Finance Tools
Inventory Cost Inflation Carrying Cost Calculator
Estimate how inventory cost inflation increases annual inventory carrying costs (capital, storage, insurance, shrink).
Estimate how cost inflation increases annual inventory carrying costs (capital, storage, insurance, shrink) by raising the average inventory value.
Average units held in inventory.
Landed/fully-loaded unit cost, if possible.
Assumes the average inventory cost rises by this percentage.
Typical carrying cost often ranges ~15–30% depending on business.
Inventory value
Before: $400,000
After: $448,000
Change: +$48,000
Annual carrying cost
Before: $88,000
After: $98,560
Added carrying cost: +$10,560
Inventory carrying cost is typically modeled as a percent of average inventory value. Cost inflation increases inventory value, which raises carrying costs.
How it works
- Average inventory value increases with cost inflation.
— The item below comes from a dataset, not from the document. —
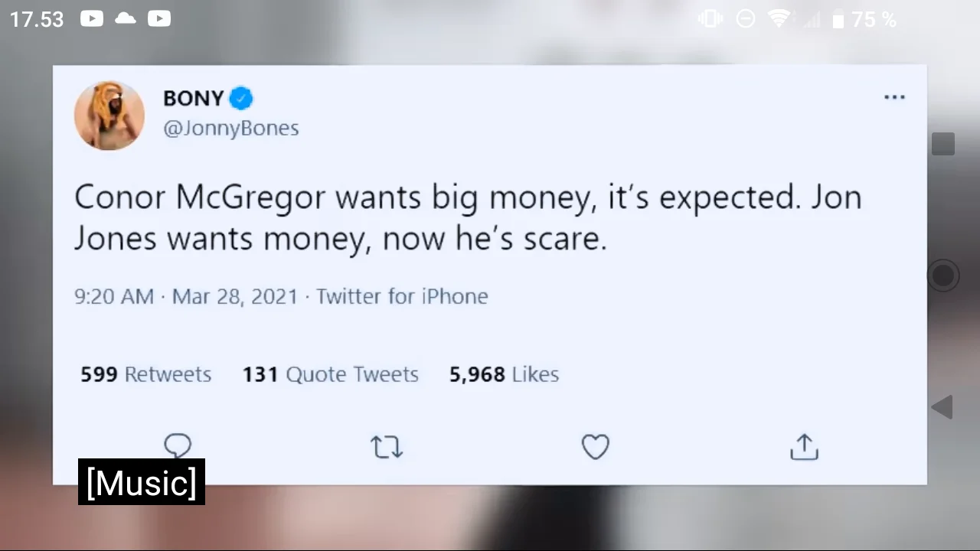The width and height of the screenshot is (980, 551).
Task: Tap the BONY lion profile picture
Action: (109, 115)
- Annual carrying cost ≈ average inventory value × carrying cost rate.
- Added carrying cost = after − before.
FAQ
What’s included in “carrying cost rate”?
Common components: cost of capital/interest, warehousing, insurance, shrink/obsolescence, handling.
Is inflation applied to all inventory?
This assumes your average inventory value rises proportionally. If only some inputs inflate, use a weighted inflation %.
How to use this inventory cost inflation carrying cost calculator
- Choose input mode: inventory units or inventory value.
- Enter current unit cost (or current inventory value) and cost increase (%).
- Enter annual carrying cost rate (%).
- See annual carrying cost before vs after and the added carrying cost.
Example
Average inventory is 50,000 units at $8/unit. Costs rise 12%. Carrying cost rate is 22%/year.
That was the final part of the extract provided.